O fundamento da técnica é a amplificação específica e exponencial de regiões do
genoma ou de moléculas de RNA utilizando pares de iniciadores (primers) para delimitar
os pontos de interesse.
Os reagentes básicos de uma PCR são: DNA polimerase, dNTP (os quatro
nucleotídeos; adenina, citosina, timina, guanina), cloreto de magnésio (MgCl2),
iniciadores (oligonucleotídeos iniciadores ou primers), tampão, água e o DNA molde
obtido em processo de extração.
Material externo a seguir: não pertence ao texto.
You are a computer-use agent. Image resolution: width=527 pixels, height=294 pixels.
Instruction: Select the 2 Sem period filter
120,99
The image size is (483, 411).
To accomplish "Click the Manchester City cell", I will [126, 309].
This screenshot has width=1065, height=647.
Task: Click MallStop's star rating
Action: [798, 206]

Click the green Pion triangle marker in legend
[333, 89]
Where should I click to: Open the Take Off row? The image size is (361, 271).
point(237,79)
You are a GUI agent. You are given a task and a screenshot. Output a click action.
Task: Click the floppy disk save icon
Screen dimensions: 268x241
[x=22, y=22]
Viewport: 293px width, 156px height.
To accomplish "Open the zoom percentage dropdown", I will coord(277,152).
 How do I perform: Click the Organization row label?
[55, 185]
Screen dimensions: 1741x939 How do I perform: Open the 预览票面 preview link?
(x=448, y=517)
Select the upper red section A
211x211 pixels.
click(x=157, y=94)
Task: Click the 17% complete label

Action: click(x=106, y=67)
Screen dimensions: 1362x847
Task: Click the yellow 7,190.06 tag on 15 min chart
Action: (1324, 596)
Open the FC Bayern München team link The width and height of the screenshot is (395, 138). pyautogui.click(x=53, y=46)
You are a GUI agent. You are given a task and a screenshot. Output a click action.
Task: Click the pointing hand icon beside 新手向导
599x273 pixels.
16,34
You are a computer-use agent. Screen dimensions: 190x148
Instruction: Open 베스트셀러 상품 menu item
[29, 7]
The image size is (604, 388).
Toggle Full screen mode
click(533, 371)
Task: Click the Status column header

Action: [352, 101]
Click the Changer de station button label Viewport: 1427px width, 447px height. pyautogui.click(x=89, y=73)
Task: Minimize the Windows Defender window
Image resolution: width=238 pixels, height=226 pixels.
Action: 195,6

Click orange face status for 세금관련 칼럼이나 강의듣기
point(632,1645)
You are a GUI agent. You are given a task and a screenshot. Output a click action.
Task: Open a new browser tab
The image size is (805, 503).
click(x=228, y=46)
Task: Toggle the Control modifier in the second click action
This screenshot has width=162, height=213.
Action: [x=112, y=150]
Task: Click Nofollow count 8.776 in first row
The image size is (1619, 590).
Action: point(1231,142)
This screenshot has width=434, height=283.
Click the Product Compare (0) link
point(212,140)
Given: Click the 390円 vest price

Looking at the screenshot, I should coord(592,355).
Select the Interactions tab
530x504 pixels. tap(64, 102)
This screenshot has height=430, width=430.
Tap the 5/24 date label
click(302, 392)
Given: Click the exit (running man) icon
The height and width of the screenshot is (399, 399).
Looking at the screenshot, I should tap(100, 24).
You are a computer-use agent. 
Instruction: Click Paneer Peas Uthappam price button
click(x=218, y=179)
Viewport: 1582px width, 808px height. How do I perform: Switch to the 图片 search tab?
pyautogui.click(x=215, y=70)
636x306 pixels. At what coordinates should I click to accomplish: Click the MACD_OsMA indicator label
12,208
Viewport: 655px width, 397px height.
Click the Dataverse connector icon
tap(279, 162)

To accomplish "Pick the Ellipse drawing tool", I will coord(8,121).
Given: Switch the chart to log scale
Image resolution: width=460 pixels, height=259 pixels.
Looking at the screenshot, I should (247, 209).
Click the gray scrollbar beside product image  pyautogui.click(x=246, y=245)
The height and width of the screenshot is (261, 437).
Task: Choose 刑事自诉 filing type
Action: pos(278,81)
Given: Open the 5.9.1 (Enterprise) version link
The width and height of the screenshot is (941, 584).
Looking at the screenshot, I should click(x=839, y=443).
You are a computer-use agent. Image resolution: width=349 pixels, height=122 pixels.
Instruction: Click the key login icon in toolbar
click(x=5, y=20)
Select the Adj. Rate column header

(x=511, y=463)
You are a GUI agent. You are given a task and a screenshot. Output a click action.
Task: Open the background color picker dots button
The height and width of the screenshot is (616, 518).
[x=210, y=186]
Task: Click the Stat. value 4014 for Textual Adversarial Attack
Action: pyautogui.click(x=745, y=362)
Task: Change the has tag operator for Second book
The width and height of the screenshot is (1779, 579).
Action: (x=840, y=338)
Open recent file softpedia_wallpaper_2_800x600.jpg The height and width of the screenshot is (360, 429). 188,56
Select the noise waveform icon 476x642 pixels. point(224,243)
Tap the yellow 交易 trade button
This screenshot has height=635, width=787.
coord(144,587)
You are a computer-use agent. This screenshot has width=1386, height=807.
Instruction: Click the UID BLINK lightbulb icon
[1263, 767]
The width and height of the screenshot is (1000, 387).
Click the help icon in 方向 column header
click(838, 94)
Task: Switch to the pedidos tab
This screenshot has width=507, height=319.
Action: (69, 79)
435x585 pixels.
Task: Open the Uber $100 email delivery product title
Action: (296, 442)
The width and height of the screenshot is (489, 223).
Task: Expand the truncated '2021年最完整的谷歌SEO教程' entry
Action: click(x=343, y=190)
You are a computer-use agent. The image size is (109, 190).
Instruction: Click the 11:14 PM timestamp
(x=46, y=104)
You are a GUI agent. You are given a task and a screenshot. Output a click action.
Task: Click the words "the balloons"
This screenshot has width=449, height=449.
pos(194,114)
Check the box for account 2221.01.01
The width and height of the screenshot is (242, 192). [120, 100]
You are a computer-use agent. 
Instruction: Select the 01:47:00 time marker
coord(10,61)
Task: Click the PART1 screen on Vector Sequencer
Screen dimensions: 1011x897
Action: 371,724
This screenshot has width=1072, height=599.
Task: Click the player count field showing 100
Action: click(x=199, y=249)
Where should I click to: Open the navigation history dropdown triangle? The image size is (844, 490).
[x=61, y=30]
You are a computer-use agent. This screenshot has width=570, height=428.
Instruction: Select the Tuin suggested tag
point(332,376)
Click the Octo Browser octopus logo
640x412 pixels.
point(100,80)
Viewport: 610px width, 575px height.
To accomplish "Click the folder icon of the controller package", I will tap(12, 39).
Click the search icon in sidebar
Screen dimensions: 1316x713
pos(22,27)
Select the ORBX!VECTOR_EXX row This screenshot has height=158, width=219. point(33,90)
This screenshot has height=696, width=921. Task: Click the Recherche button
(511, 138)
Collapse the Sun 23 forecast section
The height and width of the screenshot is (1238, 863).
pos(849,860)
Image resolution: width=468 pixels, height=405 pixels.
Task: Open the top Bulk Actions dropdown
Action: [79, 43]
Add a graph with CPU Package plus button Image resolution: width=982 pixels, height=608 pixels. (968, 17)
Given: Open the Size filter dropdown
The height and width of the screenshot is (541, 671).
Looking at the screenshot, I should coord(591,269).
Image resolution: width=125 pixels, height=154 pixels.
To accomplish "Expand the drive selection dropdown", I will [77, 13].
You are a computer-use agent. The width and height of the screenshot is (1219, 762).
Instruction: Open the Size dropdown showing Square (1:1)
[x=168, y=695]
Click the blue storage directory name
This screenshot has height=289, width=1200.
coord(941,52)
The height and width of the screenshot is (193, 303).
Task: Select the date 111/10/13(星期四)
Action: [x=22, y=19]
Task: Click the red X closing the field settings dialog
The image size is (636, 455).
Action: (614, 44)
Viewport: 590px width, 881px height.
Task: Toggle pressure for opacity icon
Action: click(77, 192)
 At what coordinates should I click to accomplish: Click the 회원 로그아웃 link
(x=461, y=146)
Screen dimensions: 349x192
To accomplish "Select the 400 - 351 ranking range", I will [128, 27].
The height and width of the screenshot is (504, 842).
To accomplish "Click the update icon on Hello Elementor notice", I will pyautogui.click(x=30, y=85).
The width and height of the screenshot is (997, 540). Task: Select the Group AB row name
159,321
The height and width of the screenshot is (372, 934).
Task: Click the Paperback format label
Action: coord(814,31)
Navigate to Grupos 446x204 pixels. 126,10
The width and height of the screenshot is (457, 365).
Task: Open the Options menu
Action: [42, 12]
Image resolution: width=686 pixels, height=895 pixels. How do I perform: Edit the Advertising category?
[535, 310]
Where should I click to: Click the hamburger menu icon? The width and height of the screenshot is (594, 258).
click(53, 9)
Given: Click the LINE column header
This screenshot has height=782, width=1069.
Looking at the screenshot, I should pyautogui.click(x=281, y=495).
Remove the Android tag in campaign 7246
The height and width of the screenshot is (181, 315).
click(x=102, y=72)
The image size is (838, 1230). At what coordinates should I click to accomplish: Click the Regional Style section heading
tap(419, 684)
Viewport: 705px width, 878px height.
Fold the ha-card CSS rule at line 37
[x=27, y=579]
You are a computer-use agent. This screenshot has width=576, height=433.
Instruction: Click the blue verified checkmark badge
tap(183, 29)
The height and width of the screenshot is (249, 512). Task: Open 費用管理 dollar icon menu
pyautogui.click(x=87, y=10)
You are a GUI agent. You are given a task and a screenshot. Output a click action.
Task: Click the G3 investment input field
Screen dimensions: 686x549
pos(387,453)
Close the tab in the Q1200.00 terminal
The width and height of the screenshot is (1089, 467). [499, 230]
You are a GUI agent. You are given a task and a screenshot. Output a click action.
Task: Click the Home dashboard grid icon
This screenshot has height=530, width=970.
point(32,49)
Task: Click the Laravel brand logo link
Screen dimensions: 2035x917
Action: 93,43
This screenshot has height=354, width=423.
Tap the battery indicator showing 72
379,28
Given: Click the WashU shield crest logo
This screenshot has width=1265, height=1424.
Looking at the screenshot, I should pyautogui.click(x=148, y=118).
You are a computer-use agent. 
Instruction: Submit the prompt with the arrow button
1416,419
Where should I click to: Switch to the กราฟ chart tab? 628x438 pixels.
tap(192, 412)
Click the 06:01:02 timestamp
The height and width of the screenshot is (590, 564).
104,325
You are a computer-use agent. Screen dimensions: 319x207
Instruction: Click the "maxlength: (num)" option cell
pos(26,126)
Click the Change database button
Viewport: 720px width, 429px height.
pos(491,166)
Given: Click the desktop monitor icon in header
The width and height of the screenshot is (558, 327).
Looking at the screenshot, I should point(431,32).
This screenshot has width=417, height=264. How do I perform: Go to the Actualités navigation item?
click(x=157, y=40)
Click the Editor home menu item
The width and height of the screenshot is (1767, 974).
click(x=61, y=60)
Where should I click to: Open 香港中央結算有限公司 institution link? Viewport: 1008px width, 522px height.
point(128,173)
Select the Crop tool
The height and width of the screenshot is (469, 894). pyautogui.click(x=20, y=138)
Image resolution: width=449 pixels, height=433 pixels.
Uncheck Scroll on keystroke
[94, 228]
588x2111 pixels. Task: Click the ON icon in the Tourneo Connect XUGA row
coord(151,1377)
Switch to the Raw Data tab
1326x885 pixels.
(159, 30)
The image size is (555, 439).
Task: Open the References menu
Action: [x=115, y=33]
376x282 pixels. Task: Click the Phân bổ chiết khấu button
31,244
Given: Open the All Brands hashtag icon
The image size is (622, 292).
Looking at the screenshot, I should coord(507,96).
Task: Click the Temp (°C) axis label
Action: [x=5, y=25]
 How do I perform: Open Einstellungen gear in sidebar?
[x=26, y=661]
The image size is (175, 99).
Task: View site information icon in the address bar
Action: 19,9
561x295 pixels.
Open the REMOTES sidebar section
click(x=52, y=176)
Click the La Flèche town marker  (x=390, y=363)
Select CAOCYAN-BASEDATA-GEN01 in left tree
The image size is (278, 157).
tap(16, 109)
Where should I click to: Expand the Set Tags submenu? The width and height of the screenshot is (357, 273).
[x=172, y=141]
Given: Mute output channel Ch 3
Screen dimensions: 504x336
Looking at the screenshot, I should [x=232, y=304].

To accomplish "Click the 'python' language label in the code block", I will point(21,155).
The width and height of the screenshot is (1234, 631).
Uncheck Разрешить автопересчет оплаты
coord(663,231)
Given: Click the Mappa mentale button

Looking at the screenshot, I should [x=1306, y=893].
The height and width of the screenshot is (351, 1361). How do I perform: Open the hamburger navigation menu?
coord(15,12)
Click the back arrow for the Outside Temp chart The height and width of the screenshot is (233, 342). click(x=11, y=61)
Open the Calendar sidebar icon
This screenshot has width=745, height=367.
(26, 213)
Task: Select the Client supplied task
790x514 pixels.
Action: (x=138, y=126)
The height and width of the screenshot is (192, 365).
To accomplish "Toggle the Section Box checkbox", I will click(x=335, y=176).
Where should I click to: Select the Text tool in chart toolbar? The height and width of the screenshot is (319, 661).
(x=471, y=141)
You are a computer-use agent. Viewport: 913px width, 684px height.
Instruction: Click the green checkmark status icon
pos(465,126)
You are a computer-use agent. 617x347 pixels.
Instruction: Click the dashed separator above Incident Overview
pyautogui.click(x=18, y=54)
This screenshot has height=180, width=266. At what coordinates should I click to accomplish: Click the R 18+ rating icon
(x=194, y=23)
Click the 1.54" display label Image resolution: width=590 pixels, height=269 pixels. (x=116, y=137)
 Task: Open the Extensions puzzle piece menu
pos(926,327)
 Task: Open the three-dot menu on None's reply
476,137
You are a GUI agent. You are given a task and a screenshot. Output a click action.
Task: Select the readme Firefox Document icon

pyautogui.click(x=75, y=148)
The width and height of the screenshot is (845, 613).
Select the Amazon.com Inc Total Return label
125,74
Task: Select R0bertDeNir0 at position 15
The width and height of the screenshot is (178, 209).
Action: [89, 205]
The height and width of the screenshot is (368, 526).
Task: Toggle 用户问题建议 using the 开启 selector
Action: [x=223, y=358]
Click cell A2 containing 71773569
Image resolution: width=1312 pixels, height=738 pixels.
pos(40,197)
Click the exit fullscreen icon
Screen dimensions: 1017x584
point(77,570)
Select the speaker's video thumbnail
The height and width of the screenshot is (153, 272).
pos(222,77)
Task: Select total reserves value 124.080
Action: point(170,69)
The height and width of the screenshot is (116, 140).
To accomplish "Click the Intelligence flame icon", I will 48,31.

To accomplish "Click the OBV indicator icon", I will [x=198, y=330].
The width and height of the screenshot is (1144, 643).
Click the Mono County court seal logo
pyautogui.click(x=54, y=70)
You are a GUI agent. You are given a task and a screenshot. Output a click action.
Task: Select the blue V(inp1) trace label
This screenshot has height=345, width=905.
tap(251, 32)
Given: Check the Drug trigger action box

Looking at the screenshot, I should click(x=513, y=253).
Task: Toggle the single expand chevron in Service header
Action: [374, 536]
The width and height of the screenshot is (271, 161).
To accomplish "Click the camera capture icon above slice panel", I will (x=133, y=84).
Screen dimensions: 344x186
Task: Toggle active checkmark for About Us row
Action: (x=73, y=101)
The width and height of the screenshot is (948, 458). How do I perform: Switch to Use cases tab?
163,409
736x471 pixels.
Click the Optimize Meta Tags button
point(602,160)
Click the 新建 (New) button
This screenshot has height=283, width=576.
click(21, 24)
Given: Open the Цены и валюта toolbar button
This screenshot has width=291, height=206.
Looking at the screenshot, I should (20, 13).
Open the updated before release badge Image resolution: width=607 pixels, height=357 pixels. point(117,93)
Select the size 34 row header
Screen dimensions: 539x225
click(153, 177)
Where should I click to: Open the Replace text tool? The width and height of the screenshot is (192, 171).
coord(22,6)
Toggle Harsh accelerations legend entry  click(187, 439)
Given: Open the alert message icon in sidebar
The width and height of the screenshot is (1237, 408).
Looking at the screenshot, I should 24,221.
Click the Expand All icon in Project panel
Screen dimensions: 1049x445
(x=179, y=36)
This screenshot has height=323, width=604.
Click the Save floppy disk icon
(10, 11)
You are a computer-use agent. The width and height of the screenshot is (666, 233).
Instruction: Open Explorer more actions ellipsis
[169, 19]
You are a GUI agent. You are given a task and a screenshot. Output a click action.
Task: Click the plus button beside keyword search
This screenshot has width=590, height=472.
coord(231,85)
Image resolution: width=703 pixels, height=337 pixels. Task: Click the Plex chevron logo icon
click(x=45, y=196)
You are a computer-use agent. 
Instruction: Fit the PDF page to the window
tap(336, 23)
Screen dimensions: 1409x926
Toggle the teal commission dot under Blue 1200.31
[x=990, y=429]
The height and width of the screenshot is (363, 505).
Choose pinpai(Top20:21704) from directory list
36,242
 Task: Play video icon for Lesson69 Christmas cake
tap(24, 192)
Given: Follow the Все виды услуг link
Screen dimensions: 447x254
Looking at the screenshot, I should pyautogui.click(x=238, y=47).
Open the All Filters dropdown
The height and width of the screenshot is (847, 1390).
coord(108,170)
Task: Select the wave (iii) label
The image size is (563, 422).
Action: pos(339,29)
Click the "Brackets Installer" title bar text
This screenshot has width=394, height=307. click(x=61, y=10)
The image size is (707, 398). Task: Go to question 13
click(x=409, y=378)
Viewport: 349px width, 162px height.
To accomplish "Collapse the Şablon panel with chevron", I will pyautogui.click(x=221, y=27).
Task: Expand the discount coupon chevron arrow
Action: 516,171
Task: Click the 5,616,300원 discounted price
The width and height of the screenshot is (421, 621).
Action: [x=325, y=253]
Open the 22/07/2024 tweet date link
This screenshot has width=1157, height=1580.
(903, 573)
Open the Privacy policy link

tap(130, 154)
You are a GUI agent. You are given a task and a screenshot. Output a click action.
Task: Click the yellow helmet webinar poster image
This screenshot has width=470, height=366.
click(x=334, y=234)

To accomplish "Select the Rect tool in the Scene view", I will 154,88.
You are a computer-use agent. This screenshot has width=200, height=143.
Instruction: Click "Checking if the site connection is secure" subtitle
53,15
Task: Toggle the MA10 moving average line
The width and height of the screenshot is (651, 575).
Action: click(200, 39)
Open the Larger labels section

Todos esses reagentes devem ser misturados em um
tubo para que a reação ocorra.
A DNA polimerase é a enzima responsável por catalisar a reação, adicionando
nucleotídeos à fita nascente de DNA. A mais conhecida e utilizada delas é a Taq
polimerase, derivada da bactéria Thermus aquaticus. Essa enzima é utilizada por ser
termoestável, isto é, resiste às altas temperaturas em que a PCR ocorre. Sem esta
estabilidade, seria necessário trocá-la a cada passo. É importante lembrar que a enzima
estabilidade da enzima ocorre por determinado tempo, ocorrendo desgaste durante o
processo.
Os dNTPs são os quatro nucleotídeos (adenina - dATP, citosina - dCTP, guanina -
dGTP e timina, dTTP) que serão utilizados no processo de formação da nova fita de
DNA. Deve haver cada um deles em solução e é importante que estejam sempre com os
fosfatos que serão utilizados como energia a ligação de um nucleotídeo a outro pela
DNA polimerase. O termo dNTP significa desoxinucleotídeo trifosfato. Dois desses três
fosfatos serão perdidos no processo de ligação de um nucleotídeo a outro realizado pela
DNA polimerase no momento de extensão da fita de DNA em formação.